Assigned task » Quote the entries below from the line with "Open the LinkedIn icon in footer" through the line with "This screenshot has width=1147, height=674.", both ends included, and only those lines.

◇ ◇ ◇ ◇

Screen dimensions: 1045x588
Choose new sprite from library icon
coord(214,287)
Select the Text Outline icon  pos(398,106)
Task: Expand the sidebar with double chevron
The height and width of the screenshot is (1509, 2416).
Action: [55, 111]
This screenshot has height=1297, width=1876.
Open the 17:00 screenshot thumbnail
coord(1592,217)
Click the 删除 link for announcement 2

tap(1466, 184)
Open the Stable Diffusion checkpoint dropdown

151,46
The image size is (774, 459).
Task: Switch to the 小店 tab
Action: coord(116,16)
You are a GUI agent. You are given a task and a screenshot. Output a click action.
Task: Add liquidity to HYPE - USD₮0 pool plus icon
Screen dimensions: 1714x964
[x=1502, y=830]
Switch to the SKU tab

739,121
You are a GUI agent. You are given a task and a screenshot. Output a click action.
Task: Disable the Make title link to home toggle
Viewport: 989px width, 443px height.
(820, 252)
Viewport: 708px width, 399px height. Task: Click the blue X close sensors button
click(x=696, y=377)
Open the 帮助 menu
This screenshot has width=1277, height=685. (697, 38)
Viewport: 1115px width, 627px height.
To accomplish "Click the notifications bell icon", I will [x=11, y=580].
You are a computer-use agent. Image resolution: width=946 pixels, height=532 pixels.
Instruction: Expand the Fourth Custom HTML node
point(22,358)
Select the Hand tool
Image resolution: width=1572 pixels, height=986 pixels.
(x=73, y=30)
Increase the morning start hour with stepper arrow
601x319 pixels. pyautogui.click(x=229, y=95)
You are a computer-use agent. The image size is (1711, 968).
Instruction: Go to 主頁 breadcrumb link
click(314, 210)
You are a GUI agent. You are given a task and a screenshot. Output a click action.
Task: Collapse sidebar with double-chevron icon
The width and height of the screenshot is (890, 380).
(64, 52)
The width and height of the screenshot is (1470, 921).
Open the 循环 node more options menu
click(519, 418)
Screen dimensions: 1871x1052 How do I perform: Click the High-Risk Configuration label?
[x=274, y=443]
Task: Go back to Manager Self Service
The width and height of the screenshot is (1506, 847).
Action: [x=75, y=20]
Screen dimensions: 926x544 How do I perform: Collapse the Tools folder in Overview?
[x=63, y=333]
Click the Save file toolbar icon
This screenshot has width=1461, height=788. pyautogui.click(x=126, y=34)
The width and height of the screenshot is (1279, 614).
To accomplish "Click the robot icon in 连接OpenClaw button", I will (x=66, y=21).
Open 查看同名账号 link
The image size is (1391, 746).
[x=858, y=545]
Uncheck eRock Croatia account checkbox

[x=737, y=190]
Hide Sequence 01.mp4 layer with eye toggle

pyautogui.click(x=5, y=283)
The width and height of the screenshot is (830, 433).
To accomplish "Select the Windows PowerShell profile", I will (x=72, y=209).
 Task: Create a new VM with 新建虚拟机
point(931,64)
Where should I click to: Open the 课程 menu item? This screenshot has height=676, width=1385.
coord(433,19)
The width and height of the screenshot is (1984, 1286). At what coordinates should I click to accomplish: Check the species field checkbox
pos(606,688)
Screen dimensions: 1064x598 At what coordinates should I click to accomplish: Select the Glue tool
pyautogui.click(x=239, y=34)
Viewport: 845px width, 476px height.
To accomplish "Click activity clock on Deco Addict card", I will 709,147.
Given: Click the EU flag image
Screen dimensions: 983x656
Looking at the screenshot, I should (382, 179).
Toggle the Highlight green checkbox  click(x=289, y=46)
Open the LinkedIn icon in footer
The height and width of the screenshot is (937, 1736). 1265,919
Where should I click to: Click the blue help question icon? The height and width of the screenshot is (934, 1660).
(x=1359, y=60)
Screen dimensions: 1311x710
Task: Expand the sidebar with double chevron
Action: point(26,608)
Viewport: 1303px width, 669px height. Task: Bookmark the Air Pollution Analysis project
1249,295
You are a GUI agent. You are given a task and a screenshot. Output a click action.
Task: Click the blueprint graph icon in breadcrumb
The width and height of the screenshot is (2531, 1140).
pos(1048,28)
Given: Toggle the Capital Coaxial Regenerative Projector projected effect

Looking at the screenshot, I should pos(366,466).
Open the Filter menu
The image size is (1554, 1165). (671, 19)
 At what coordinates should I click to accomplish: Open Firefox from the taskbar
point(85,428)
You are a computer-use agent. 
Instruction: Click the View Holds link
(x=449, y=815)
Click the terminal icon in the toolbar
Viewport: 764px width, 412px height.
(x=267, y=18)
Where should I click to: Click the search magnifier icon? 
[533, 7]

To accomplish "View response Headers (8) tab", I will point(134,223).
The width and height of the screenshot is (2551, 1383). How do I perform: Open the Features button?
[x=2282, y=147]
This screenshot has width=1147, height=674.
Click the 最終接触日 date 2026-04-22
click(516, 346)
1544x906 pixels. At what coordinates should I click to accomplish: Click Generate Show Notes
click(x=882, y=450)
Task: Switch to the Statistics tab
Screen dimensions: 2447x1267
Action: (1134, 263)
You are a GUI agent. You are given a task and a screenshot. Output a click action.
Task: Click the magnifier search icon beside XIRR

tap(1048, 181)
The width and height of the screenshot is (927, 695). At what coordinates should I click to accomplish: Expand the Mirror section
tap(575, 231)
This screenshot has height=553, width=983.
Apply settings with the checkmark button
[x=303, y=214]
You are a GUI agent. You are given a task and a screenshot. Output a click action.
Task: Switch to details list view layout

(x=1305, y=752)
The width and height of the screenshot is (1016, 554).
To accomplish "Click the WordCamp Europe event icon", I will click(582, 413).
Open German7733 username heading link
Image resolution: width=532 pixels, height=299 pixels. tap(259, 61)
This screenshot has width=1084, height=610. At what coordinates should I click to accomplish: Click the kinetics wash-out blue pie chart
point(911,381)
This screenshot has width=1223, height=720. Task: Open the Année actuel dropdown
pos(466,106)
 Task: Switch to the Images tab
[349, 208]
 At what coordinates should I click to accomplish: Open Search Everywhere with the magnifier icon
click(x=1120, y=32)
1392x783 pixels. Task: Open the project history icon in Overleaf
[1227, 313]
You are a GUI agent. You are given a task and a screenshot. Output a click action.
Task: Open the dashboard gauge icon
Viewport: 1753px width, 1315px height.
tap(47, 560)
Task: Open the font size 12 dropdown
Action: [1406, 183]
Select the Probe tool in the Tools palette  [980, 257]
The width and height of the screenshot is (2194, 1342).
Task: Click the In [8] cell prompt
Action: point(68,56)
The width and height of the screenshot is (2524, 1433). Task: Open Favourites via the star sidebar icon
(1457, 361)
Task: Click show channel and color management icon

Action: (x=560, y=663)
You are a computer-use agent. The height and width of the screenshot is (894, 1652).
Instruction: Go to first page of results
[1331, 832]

◇ ◇ ◇ ◇

Written reply »
Open the LinkedIn icon in footer
The height and width of the screenshot is (937, 1736). 1265,919
Where should I click to: Click the blue help question icon? The height and width of the screenshot is (934, 1660).
(x=1359, y=60)
Screen dimensions: 1311x710
Task: Expand the sidebar with double chevron
Action: point(26,608)
Viewport: 1303px width, 669px height. Task: Bookmark the Air Pollution Analysis project
1249,295
You are a GUI agent. You are given a task and a screenshot. Output a click action.
Task: Click the blueprint graph icon in breadcrumb
The width and height of the screenshot is (2531, 1140).
pos(1048,28)
Given: Toggle the Capital Coaxial Regenerative Projector projected effect

Looking at the screenshot, I should pos(366,466).
Open the Filter menu
The image size is (1554, 1165). (671, 19)
 At what coordinates should I click to accomplish: Open Firefox from the taskbar
point(85,428)
You are a computer-use agent. 
Instruction: Click the View Holds link
(x=449, y=815)
Click the terminal icon in the toolbar
Viewport: 764px width, 412px height.
(x=267, y=18)
Where should I click to: Click the search magnifier icon? 
[533, 7]

To accomplish "View response Headers (8) tab", I will point(134,223).
The width and height of the screenshot is (2551, 1383). How do I perform: Open the Features button?
[x=2282, y=147]
This screenshot has width=1147, height=674.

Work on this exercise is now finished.